#### [EXERCISE]
Exact transcription of the following records is needed, with every picture dropped.

#### [INPUT MATERIAL]

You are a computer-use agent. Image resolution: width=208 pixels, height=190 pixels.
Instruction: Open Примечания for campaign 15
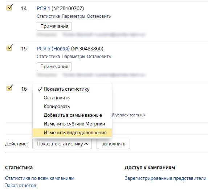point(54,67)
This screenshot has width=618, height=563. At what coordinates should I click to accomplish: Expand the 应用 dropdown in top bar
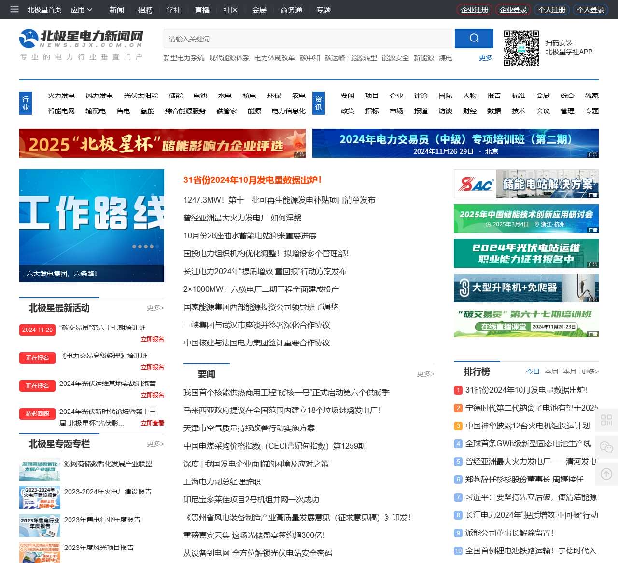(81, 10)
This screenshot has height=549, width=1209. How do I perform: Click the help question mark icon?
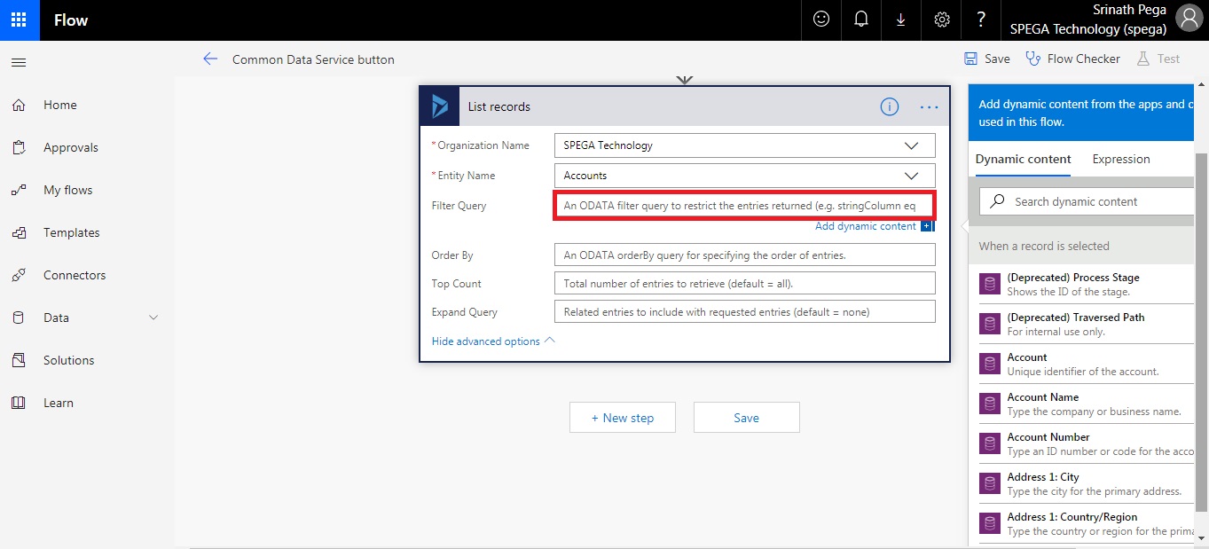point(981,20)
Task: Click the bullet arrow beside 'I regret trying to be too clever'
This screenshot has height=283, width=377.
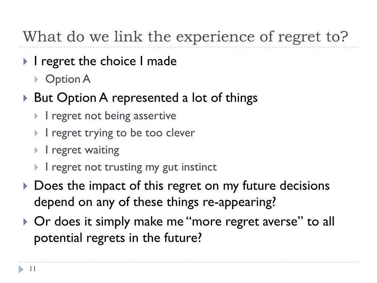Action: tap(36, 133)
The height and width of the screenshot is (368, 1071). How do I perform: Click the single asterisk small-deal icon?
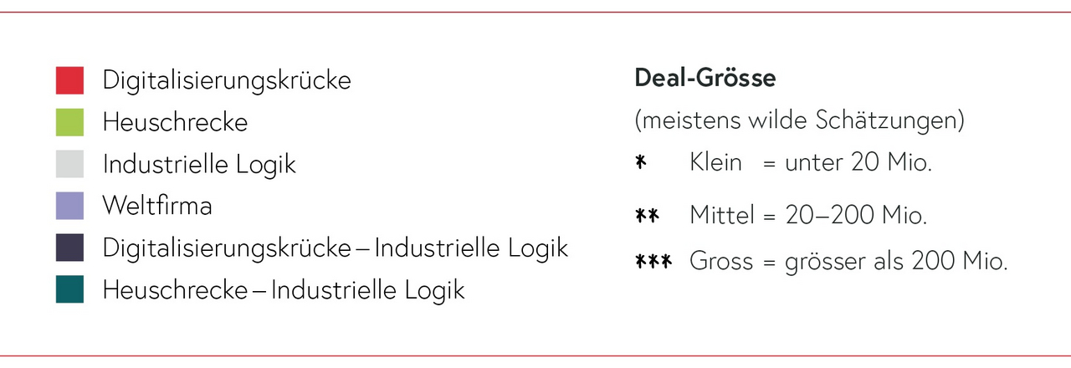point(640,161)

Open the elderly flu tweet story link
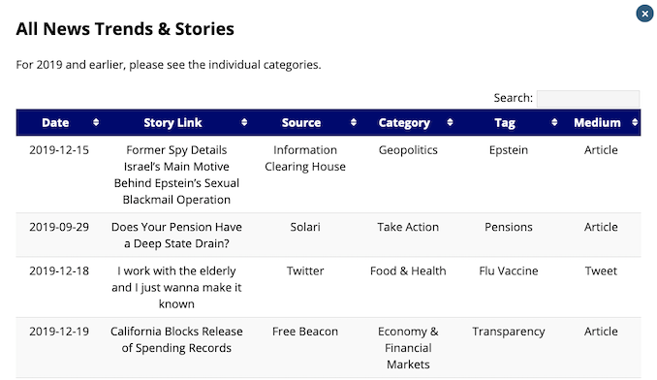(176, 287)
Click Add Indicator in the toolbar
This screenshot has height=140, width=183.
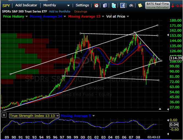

#### [EXERCISE ANSWER]
You are a computer-use agent. Image resolution: width=208 pixels, height=190 pixels.
Instruction: Open Примечания for campaign 15
point(54,67)
This screenshot has width=618, height=563. At what coordinates should I click to accomplish: Expand the 应用 dropdown in top bar
(81, 10)
This screenshot has height=549, width=1209. How do I perform: Click the help question mark icon?
point(981,20)
Task: Click the bullet arrow beside 'I regret trying to be too clever'
This screenshot has height=283, width=377.
Action: tap(36, 133)
The height and width of the screenshot is (368, 1071). How do I perform: Click the single asterisk small-deal icon?
point(640,161)

Open the elderly flu tweet story link
(176, 287)
Click Add Indicator in the toolbar
This screenshot has height=140, width=183.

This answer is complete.